* Data extracts *

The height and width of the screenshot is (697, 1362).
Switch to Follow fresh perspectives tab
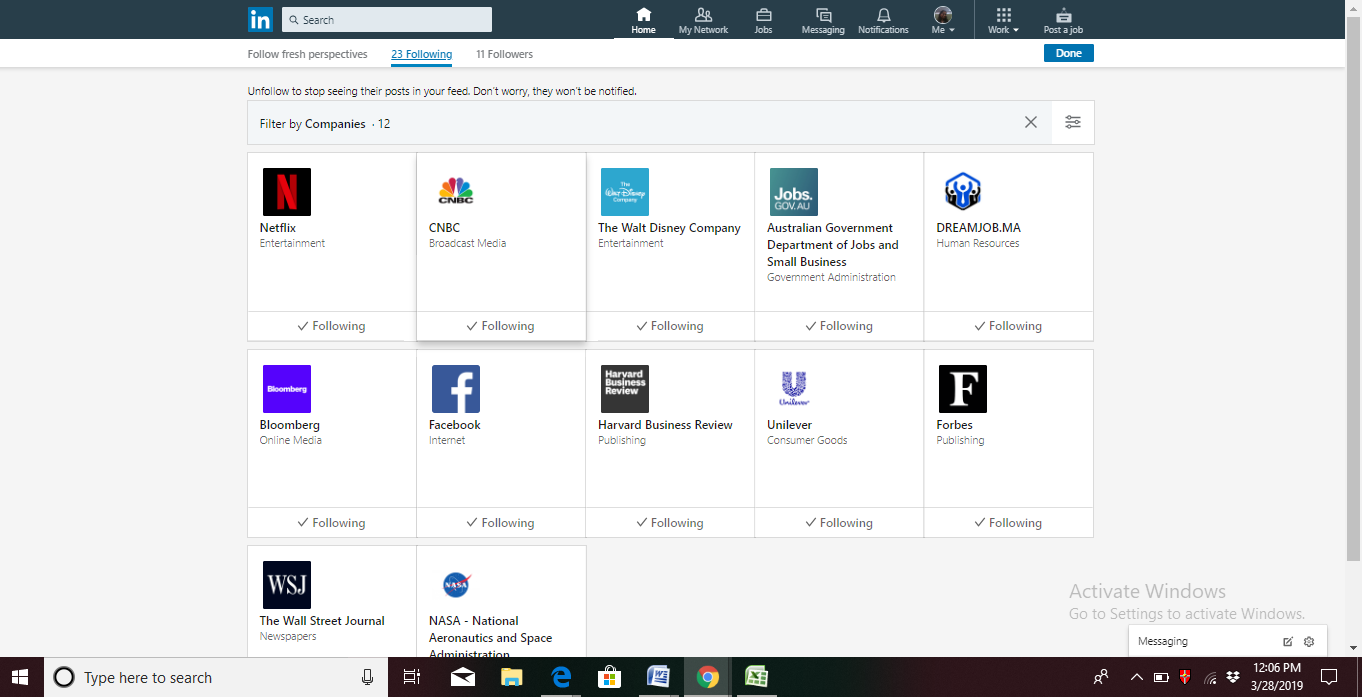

--

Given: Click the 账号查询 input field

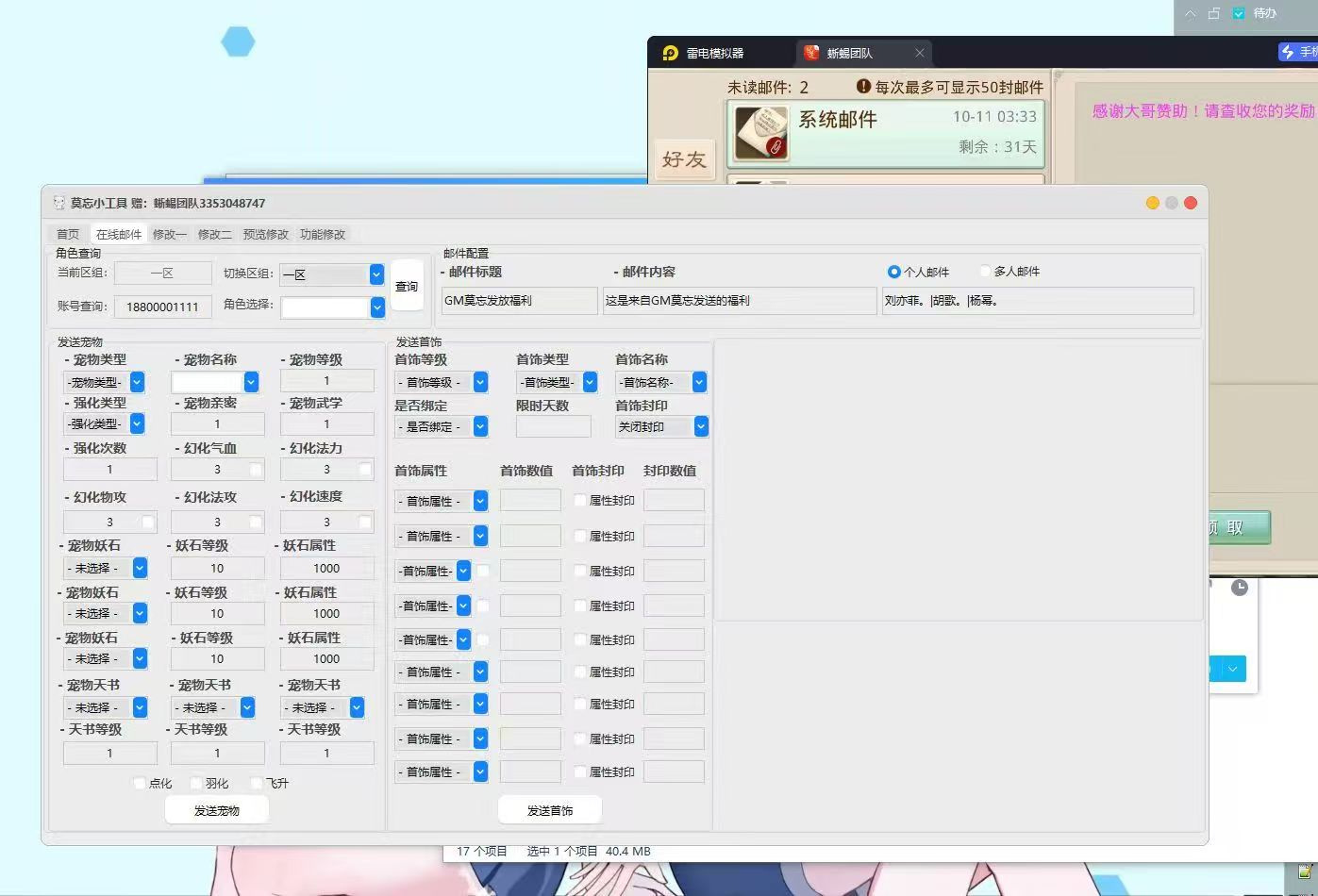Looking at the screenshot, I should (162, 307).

* * *

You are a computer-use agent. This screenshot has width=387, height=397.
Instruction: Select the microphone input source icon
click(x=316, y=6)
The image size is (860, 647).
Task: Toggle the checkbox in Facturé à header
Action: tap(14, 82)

* Directions *
The required output is the stretch of entries above from the line containing "The height and" through the line containing "Switch to Follow fresh perspectives tab", reproduced exactly.

* Written solution *
The height and width of the screenshot is (697, 1362).
Switch to Follow fresh perspectives tab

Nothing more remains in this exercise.